In addition, as can be seen from the above steps S101 to S107, the execution main body according to the embodiment of the present invention not only receives behavior data of a user, that is, not only receives user traffic, but also performs operations such as query, concatenation, and splitting of content attribute information with respect to the received user traffic, so that the execution main body according to the embodiment of the present invention is considered to function as a traffic proxy, and thus may be referred to as a traffic proxy layer.
Especially, under the condition that the quantity of the content attribute information is large, the flow proxy layer can share the work of splicing the content attribute information and shunting the flow, and does not need the data cache equipment and a full database to splice the content attribute information, so that the data acquisition efficiency is improved.
The data acquisition method provided by the embodiment of the invention is described in detail by using a specific example.
Referring to fig. 3, fig. 3 is a process block diagram of a data obtaining method according to an embodiment of the present invention.

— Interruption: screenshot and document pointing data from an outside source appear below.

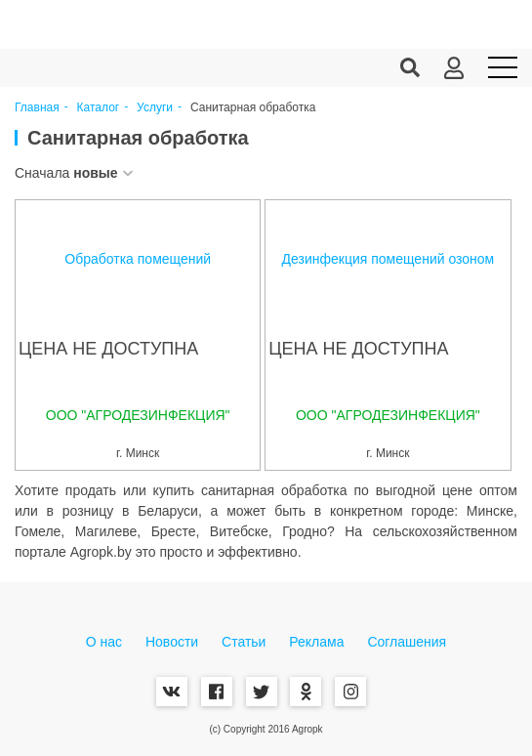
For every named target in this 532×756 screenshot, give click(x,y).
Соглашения (406, 642)
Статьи (243, 642)
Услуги (154, 107)
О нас (103, 642)
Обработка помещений (138, 259)
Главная (37, 107)
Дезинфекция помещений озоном (389, 259)
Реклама (316, 642)
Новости (172, 642)
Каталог (99, 107)
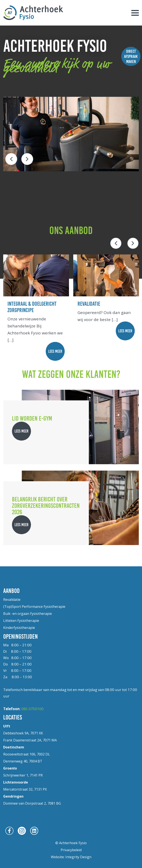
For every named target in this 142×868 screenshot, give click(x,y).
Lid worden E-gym (32, 418)
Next (27, 159)
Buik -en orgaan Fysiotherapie (27, 614)
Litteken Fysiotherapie (21, 621)
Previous (11, 159)
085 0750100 (32, 709)
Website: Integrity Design (71, 857)
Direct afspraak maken (131, 56)
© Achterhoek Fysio (71, 843)
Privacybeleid (71, 850)
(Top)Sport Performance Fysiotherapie (34, 607)
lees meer (55, 351)
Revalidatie (12, 599)
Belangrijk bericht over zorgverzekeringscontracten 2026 (46, 505)
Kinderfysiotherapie (19, 627)
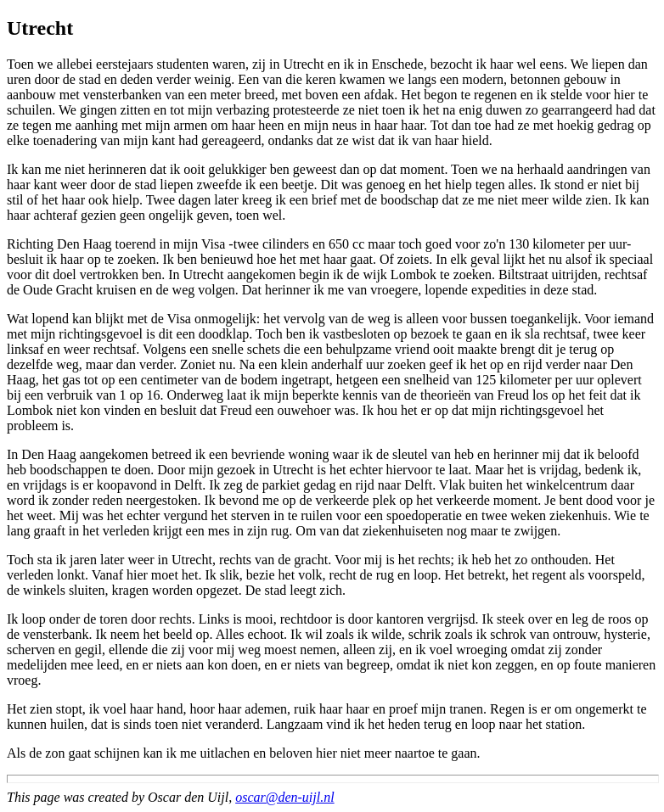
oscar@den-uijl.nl (284, 797)
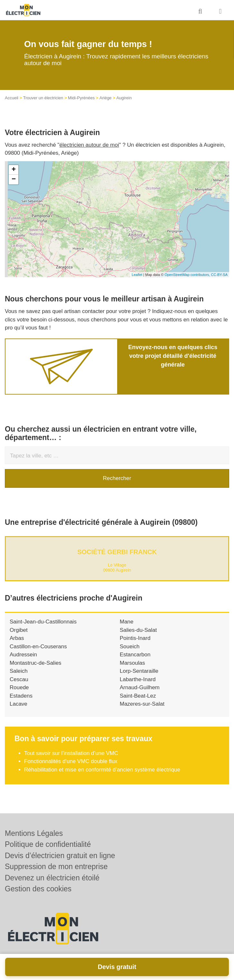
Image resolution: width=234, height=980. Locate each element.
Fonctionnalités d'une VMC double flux (71, 761)
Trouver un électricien (43, 98)
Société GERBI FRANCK (117, 552)
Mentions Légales (34, 833)
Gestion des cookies (38, 889)
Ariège (106, 98)
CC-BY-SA (219, 275)
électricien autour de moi (89, 145)
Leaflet (137, 275)
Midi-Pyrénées (81, 98)
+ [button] (14, 170)
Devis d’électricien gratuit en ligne (60, 856)
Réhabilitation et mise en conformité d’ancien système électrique (102, 770)
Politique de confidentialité (48, 844)
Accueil (11, 98)
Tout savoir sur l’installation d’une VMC (71, 753)
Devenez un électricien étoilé (52, 878)
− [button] (14, 180)
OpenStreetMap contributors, (188, 275)
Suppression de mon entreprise (56, 867)
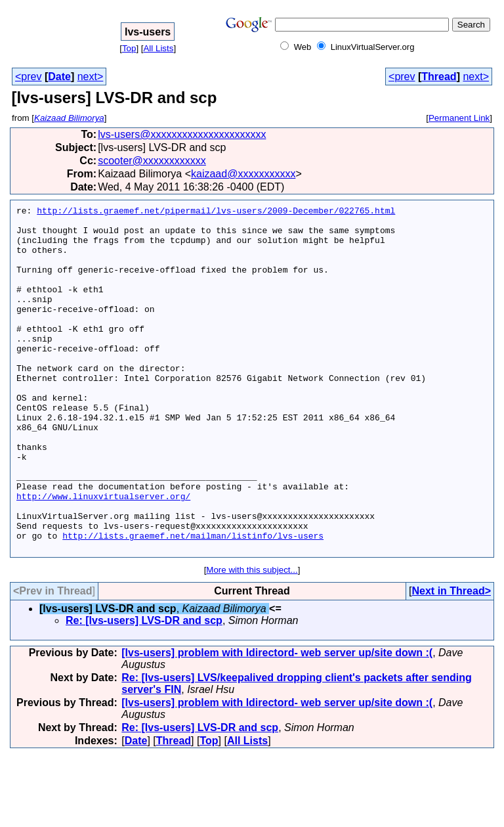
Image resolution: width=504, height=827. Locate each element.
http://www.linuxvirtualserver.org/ (103, 555)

In fig. 3, a Redis caching layer, an Hbase table, a content database, a traffic proxy layer, behavior data of a user, and a message queue 1, a message queue 2, and a message queue n … … are included.
Wherein the content database is used for storing content data. The Redis cache layer and the Hbase table may obtain content attribute information of the content data from the content database.
The Redis cache layer is used for storing content attribute information of hot content data and content attribute information of newly added content data in the content data. The Redis cache layer is the data cache device in S102.
The Hbase table is for storing content attribute information of each content data stored in the content database. The Hbase table is the total amount database in S104.
The behavior data of the user is the behavior data of the user aiming at the content data to be accessed.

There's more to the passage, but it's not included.